What the task requires:
Set down the material exactly as given, please, from its first line through the line that includes "This screenshot has width=516, height=344.".

Given information:
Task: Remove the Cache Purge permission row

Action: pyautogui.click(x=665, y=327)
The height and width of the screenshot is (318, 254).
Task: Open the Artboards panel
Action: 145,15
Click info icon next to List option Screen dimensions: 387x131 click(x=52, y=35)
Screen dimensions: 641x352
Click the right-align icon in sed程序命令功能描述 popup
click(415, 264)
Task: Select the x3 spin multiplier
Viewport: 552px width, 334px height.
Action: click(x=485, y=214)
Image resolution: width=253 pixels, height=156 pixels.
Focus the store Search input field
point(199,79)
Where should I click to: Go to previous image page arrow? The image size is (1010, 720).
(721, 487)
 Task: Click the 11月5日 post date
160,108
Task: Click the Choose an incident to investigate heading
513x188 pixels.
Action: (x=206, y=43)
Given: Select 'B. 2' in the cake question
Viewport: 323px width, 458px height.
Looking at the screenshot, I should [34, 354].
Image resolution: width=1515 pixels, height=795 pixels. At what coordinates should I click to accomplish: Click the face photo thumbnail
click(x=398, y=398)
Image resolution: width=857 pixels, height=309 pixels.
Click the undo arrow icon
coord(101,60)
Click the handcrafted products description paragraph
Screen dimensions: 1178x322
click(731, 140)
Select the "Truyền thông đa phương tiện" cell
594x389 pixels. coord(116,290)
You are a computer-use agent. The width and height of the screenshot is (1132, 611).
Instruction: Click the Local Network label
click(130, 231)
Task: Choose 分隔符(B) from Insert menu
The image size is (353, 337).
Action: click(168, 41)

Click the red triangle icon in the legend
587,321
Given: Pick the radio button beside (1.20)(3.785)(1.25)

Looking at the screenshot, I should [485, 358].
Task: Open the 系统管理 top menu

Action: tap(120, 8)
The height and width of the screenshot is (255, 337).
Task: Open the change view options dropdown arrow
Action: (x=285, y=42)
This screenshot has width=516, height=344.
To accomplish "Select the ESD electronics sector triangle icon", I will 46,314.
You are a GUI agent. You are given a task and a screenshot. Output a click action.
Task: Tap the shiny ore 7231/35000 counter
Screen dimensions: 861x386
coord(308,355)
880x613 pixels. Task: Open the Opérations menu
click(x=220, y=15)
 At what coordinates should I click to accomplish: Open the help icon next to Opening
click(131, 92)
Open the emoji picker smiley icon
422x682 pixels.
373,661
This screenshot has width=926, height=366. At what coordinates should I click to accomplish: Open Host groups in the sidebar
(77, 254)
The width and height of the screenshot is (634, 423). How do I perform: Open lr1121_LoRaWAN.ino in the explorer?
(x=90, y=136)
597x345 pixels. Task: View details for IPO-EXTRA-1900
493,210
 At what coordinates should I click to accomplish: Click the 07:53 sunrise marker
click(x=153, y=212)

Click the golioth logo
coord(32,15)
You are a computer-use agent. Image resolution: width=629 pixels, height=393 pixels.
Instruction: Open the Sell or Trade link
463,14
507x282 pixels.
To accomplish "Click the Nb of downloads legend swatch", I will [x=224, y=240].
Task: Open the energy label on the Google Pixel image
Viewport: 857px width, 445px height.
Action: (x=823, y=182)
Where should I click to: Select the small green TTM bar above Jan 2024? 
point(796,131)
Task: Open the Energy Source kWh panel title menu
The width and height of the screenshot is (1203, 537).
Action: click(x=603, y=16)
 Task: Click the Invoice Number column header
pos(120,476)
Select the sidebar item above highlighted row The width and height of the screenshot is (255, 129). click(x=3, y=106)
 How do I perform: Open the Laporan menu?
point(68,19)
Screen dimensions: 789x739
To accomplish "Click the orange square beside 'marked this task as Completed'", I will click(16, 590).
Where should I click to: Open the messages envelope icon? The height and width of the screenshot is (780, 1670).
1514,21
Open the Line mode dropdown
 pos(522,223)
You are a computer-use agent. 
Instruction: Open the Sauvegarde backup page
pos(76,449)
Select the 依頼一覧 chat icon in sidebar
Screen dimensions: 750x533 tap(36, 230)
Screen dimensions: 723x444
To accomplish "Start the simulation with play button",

Result for this exercise:
Task: Remove the Cache Purge permission row

Action: pyautogui.click(x=665, y=327)
The height and width of the screenshot is (318, 254).
Task: Open the Artboards panel
Action: 145,15
Click info icon next to List option Screen dimensions: 387x131 click(x=52, y=35)
Screen dimensions: 641x352
Click the right-align icon in sed程序命令功能描述 popup
click(415, 264)
Task: Select the x3 spin multiplier
Viewport: 552px width, 334px height.
Action: click(x=485, y=214)
Image resolution: width=253 pixels, height=156 pixels.
Focus the store Search input field
point(199,79)
Where should I click to: Go to previous image page arrow? The image size is (1010, 720).
(721, 487)
 Task: Click the 11月5日 post date
160,108
Task: Click the Choose an incident to investigate heading
513x188 pixels.
Action: (x=206, y=43)
Given: Select 'B. 2' in the cake question
Viewport: 323px width, 458px height.
Looking at the screenshot, I should [34, 354].
Image resolution: width=1515 pixels, height=795 pixels. At what coordinates should I click to accomplish: Click the face photo thumbnail
click(x=398, y=398)
Image resolution: width=857 pixels, height=309 pixels.
Click the undo arrow icon
coord(101,60)
Click the handcrafted products description paragraph
Screen dimensions: 1178x322
click(731, 140)
Select the "Truyền thông đa phương tiện" cell
594x389 pixels. coord(116,290)
You are a computer-use agent. The width and height of the screenshot is (1132, 611).
Instruction: Click the Local Network label
click(130, 231)
Task: Choose 分隔符(B) from Insert menu
The image size is (353, 337).
Action: click(168, 41)

Click the red triangle icon in the legend
587,321
Given: Pick the radio button beside (1.20)(3.785)(1.25)

Looking at the screenshot, I should [485, 358].
Task: Open the 系统管理 top menu

Action: tap(120, 8)
The height and width of the screenshot is (255, 337).
Task: Open the change view options dropdown arrow
Action: (x=285, y=42)
This screenshot has width=516, height=344.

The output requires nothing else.